A natural hand postion if you just hold some pencils out front of you is way more than even 15 degrees which is the most sweep "hand angle" found in bars.
Now in your case, if you want a "flat" bar with a fairly high degree of sweep, but such that it doesn't leave you too far back in terms of hand position, then you might look into the 
"H" bar from Jonesbikes.com

He can make these bars in any final hand position "sweep" and yet leave you fully forward without having to use a longer stem. Remember he can make any angle you want. He can make them in any material including titanium...

Keep an open mind and take a look at his site.........Click on the pic of the "H-Bars"
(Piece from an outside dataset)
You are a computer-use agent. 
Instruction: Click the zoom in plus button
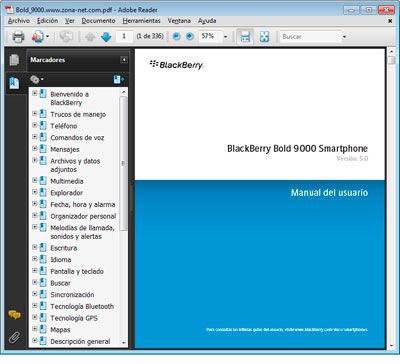click(x=190, y=36)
http://www.jonesbikes.com/gallery/default.asp

Don't give up on getting a comfortable hand position just because the bike world is too lame to offer the best option for your needs. They are the ones out of step, not you.
Everyone has bought into the notion that what is being offered must be what is best.
Not so...
I trash the bars that come on my bikes as soon as I get it home. No sore wrists for me.

By the way, I also like your diagram,..........BUT I think your helmet looks like my shower drain cover.... ... You know, where all the hair collects.....


----------



## Berkeley Mike (Jan 13, 2004)

*Yeah! that's it...*



Chester said:


> LBUT I think your helmet looks like my shower drain cover.... ... You know, where all the hair collects.....


A shower drain cover in a gym.


----------



## Nat (Dec 30, 2003)

Chester said:


> "H" bar from Jonesbikes.com


How would one use SRAM shifters with these bars? It looks as if you wouldn't be able to reach the brake levers.


----------



## GuruAtma (May 17, 2004)

*H-Bars*



Nat said:


> How would one use SRAM shifters with these bars? It looks as if you wouldn't be able to reach the brake levers.


There are a couple pictures on the Jones site of H-Bars with shifters attached as well as someone using the brake levers.

I haven't tried these bars, but I've met people on the trail who swear by them. And it's kind of cool to have something different made my a solo craftsman. Especially if it helps.


----------



## Nat (Dec 30, 2003)

GuruAtma said:


> There are a couple pictures on the Jones site of H-Bars with shifters attached as well as someone using the brake levers.
> 
> I haven't tried these bars, but I've met people on the trail who swear by them. And it's kind of cool to have something different made my a solo craftsman. Especially if it helps.


I looked again and couldn't find the pic of which you speak. Which one is it? It seems as if the shifter would fall exactly where the crossbar of the H-bar is.


----------



## Chester (Jan 15, 2004)

*It works....but you can ask him*



Nat said:


> I looked again and couldn't find the pic of which you speak. Which one is it? It seems as if the shifter would fall exactly where the crossbar of the H-bar is.


If someone is really interested in possbibly getting a pair, the owner is more than happy to answer any questions. His phone number is on the site. I'm sure this issue of shifters/brakes position has come up many times.
Or you could just become a single speeder.... 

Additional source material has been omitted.